POL-DA: Viernheim/ Landkreis Bergstraße/ Landkreis Darmstadt-Dieburg: Tankstellenräuber in Untersuchungshaft. Polizei klärt ganze Überfallserie auf.

    Viernheim/ Landkreis Bergstraße/ Landkreis Darmstadt-Dieburg (ots) - Der Räuber, der in der Nacht zum 24. Januar die Viernheimer Jet-Tankstelle überfallen und dabei den  Pächter und eine Kassiererin mit einer Pistole bedroht  hatte (wir  berichteten ausführlich), ist gefasst. Bei dem Mann handelt es sich um einen 27-jährigen in Rumänien geborenen Deutschen aus Mannheim, der nach einem am Abend des 10.April im rheinland-pfälzischen Bad Dürkheim nach ganz ähnlichem Strickmuster verübten Überfall  im Rahmen der Fahndung dank des raschen Hinweises eines überaus umsichtigen Zeugen  in Mannheim festgenommen werden konnte und sich seitdem in Untersuchungshaft befindet.

    Nach den Ermittlungen der Heppenheimer Regionalen Kriminalinspektion  ist der geständige 27-Jährige dringend verdächtig,  zwei weitere südhessische Tankstellen überfallen zu haben -  so  am 15. Januar im Bensheimer Stadtteil Wilmshausen und am 7.Februar  in Alsbach-Hähnlein im Landkreis Darmstadt-Dieburg. Auch im Main-Taunus-Kreis, in Baden-Württemberg und  in Rheinland-Pfalz soll der Beschuldigte seit Januar mindestens noch  neun Mal in Tankstellen zur Tat geschritten sein - stets in unmittelbarer Nähe zur Autobahn und  meist mit einer Afrolook-Perücke und einem Schal getarnt.

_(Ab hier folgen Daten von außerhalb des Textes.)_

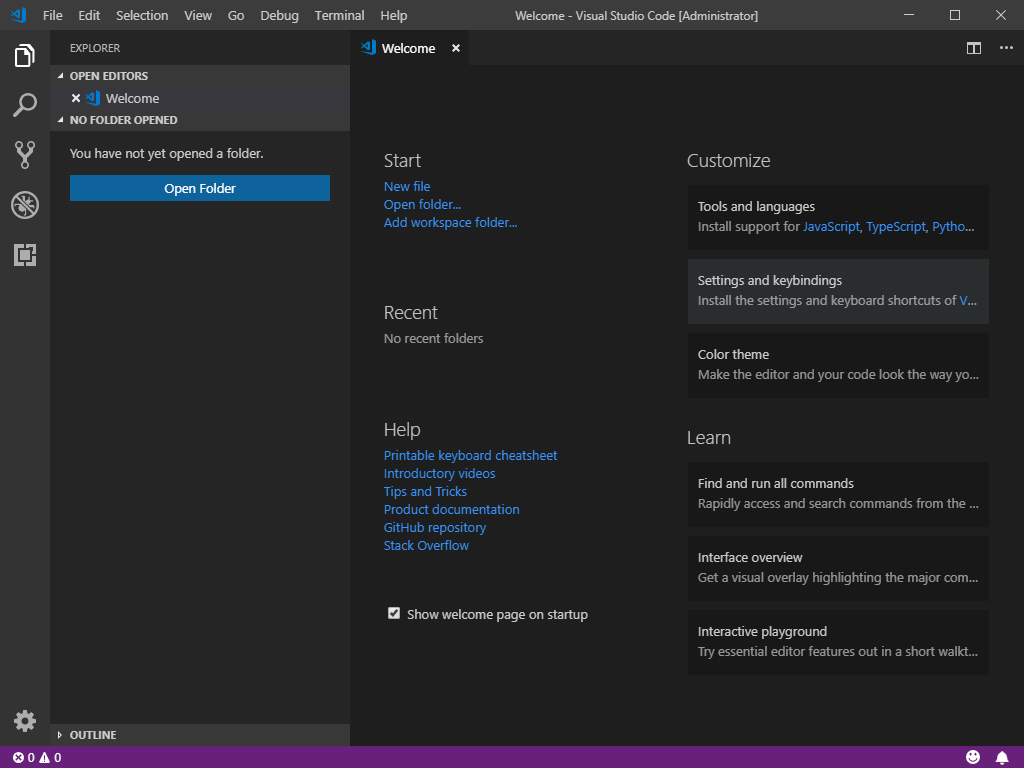Screen dimensions: 1024x768
Task: Open the Introductory videos link
Action: click(x=439, y=473)
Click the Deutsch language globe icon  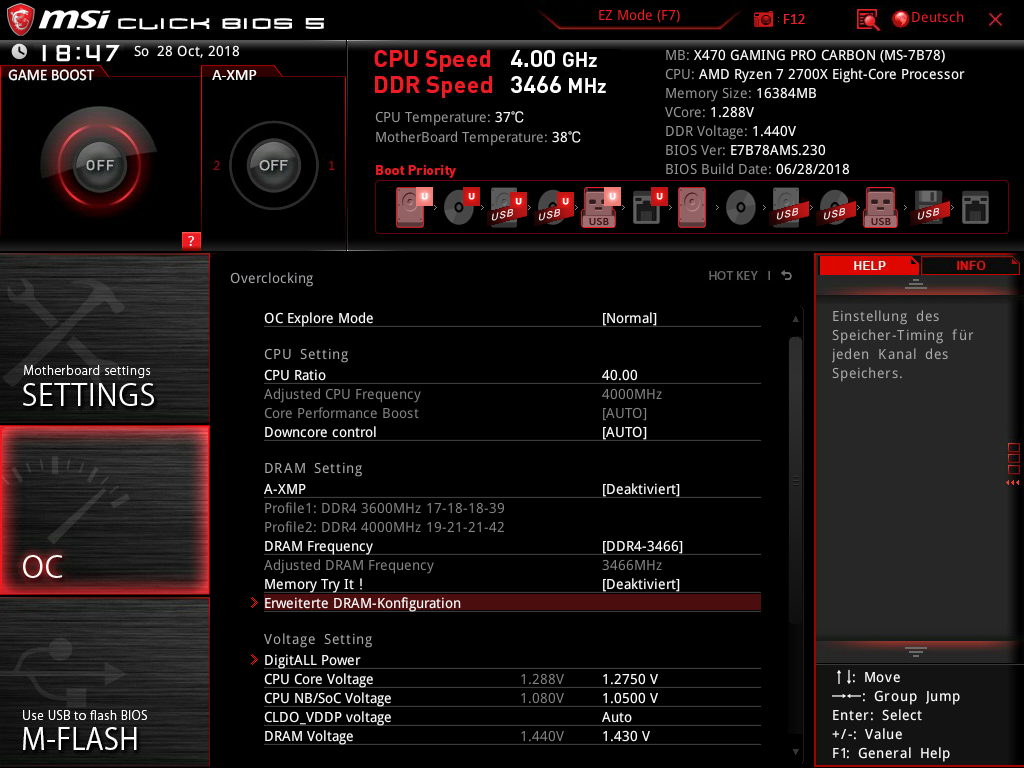pyautogui.click(x=901, y=19)

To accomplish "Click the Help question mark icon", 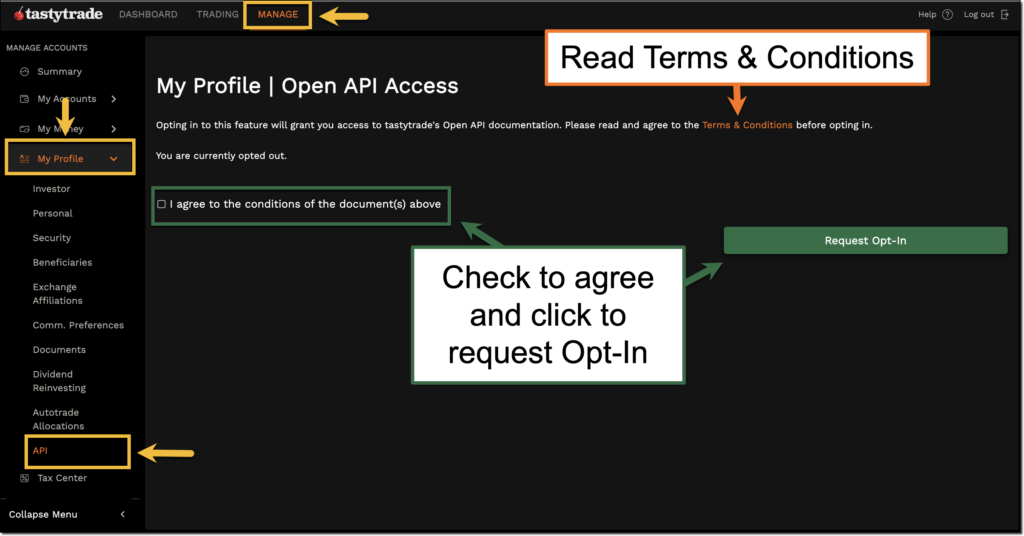I will 947,14.
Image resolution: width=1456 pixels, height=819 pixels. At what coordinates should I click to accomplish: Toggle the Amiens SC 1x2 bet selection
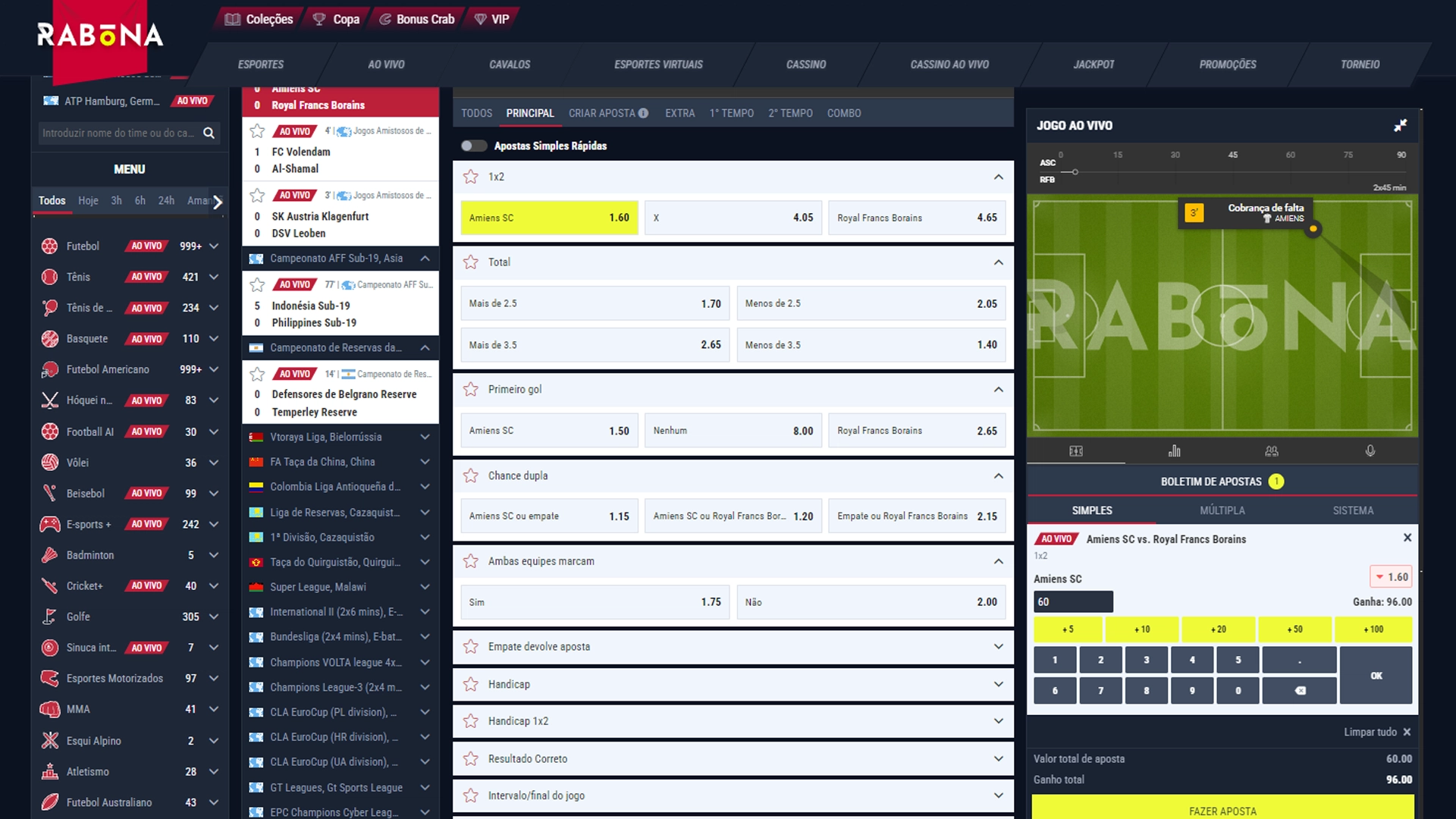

    Hinter schloss und Riegel befinden sich auch zwei Komplizen. Der eine, ein 29 Jahre alter und derzeit wohnsitzloser Rumäne, war gemeinsam mit dem 27-Jährigen in Mannheim festgenommen worden, dem anderen - einem  36-jährigen Vietnamesen aus Mannheim - legten die Fahnder der Heppenheimer Regionalen Kriminalinspektion am Montag (16.4.) in Mannheim die Handschellen an. Der Asiat soll  in zahlreichen Fällen das Fluchtfahrzeug  - einen Audi A 6 mit Mannheimer Zulassung -  gesteuert haben. Alle drei Untersuchungshaftbefehle gegen die Männer  sind auf Antrag der Staatsanwaltschaften Darmstadt und Frankenthal wegen Fluchtgefahr ergangen.

    Nichts mehr übrig geblieben ist offenbar von der Beute von insgesamt etwa 12 000 Euro. Sichergestellt werden konnte indes neben anderen Beweismitteln eine Schreckschusspistole, die zumindest als eine der Tatwaffen anzusehen ist.

    Die Bundesländer übergreifenden Untersuchungen in dem Fallkomplex dauern  an. Im Vordergrund der Recherchen steht, ob die Beschuldigten, die jetzt in den Justizvollzugsanstalten Weiterstadt und Frankenthal ihrem Prozess entgegensehen,    für weitere Straftaten im südwestdeutschen Raum infrage kommen könnten.